During the analysis phase, you gather and validate the business requirements for the solution. It makes sense that the Testing Strategy is completed during this phase as well. In a sense, you are defining the overall testing requirements.

The purpose of the Testing Strategy is to define the overall context for the entire testing process. The process is different depending on the specific characteristics of your solution. In many respects, this is the most important part of the testing process, since all future testing decisions will be made within the context of the strategy. Here are the basic parts of the testing strategy:

•Project Overview: You can copy this from the Project Definition.

•Business Risks:
These are high-level risks of the project that will affect the overall testing strategy. For instance, the risk of doing business on the Internet may drive the need for rigorous system tests of firewalls, technical architecture, and security. The risks can be classified as high, medium, and low, depending on the nature and impact of the problem. For each high and medium risk, identify what elements in the overall testing approach will help ensure that the potential problem does not occur.

•Testing Milestones:
This section gives the reader a preliminary overview of the testing timelines. Obviously, since this document is created in the analysis phase, these dates are subject to later revision.

•Testing Approach:
This describes the testing process at a high level, including how you will conduct unit testing, integration testing, system testing, and acceptance testing. (If your project is large enough, each of these might be its own section.) This is where you make fundamental decisions regarding the type of testing that makes sense for your project. For instance, if you are implementing a packaged solution, the approach may start in system testing, with the vendor providing close support. If you are doing iterative development cycles, the testing approach will reflect this overall development life cycle. For system testing, define the major testing events, such as stress testing, security testing, disaster recovery testing, usability testing, and response time testing.

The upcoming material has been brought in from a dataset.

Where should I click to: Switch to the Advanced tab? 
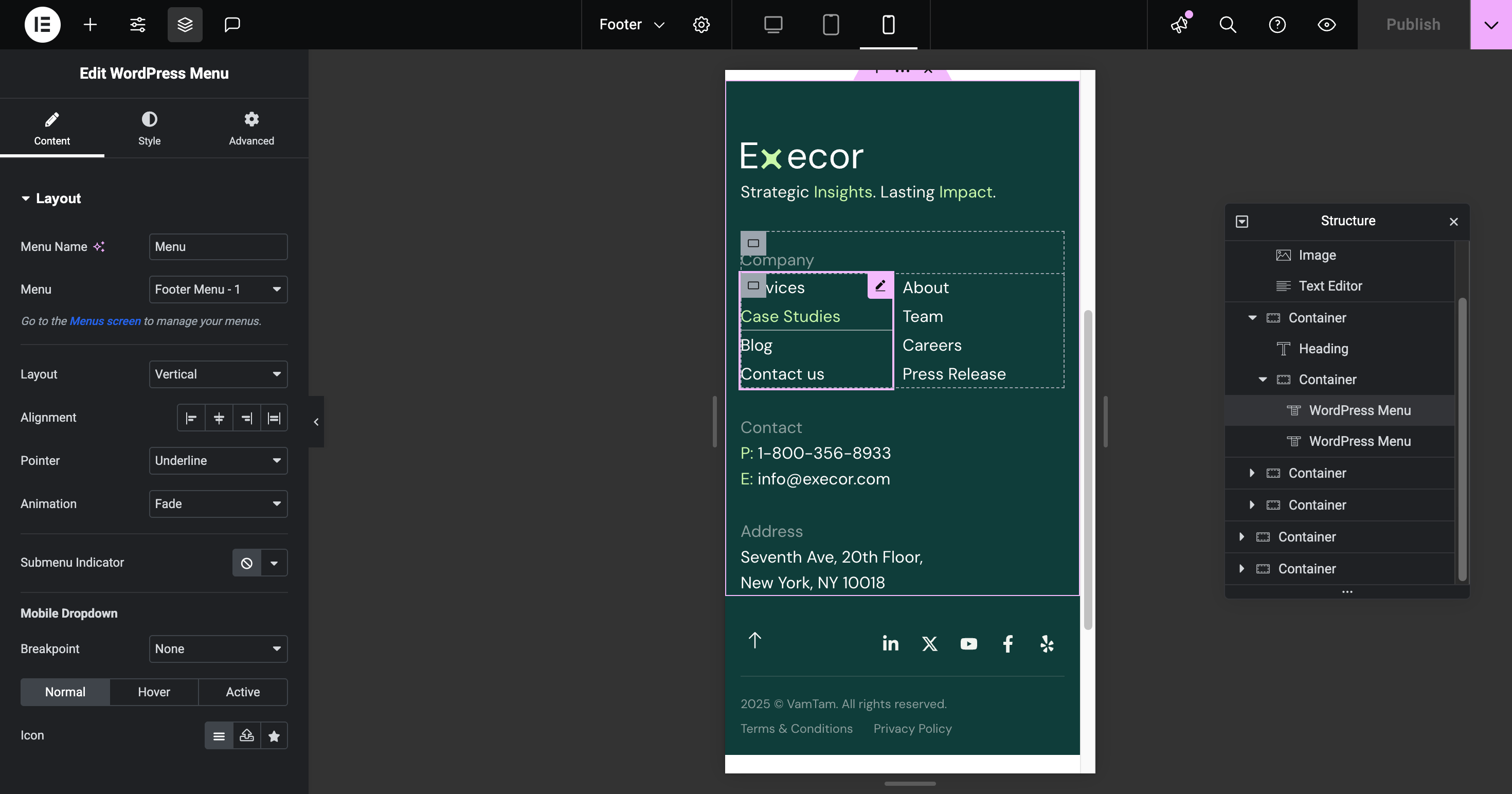[251, 128]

•Testing Environment: Think through the technologies and facilities needed for the testing process. If the overall testing environment needs are understood up front, it will be easier to break out the specific activities required to put the environment in place. In addition, you may need to plan for and acquire some parts of the environment well in advance.

Depending on your project, there may be other high-level sections to include, such as testing objectives, testing assumptions, testing organization, and testing tools, along with effort and cost estimates.